» TASK GOAL
Return the data below exactly as given, except for the images.

RECORDS FOR THE EXERCISE Block Start

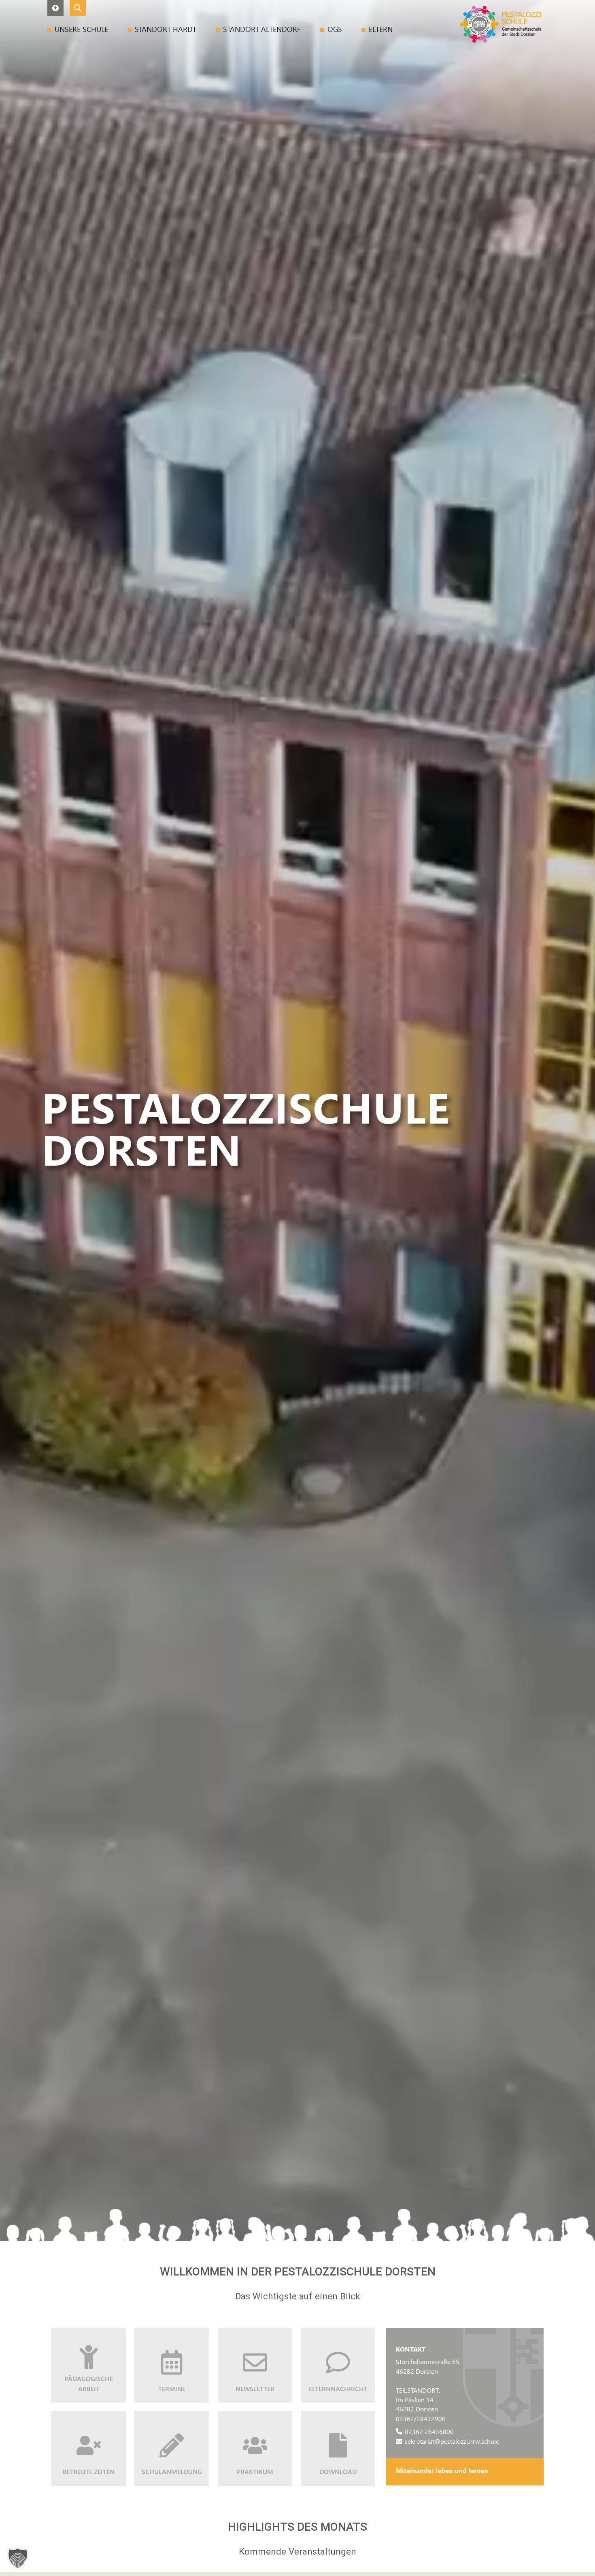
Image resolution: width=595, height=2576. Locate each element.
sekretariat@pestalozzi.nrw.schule (452, 2441)
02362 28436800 (429, 2431)
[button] (55, 8)
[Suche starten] (78, 8)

RECORDS FOR THE EXERCISE Block End

» EXERCISE SOLUTION
Image resolution: width=595, height=2576. Locate each element.
sekretariat@pestalozzi.nrw.schule (452, 2441)
02362 28436800 (429, 2431)
[button] (55, 8)
[Suche starten] (78, 8)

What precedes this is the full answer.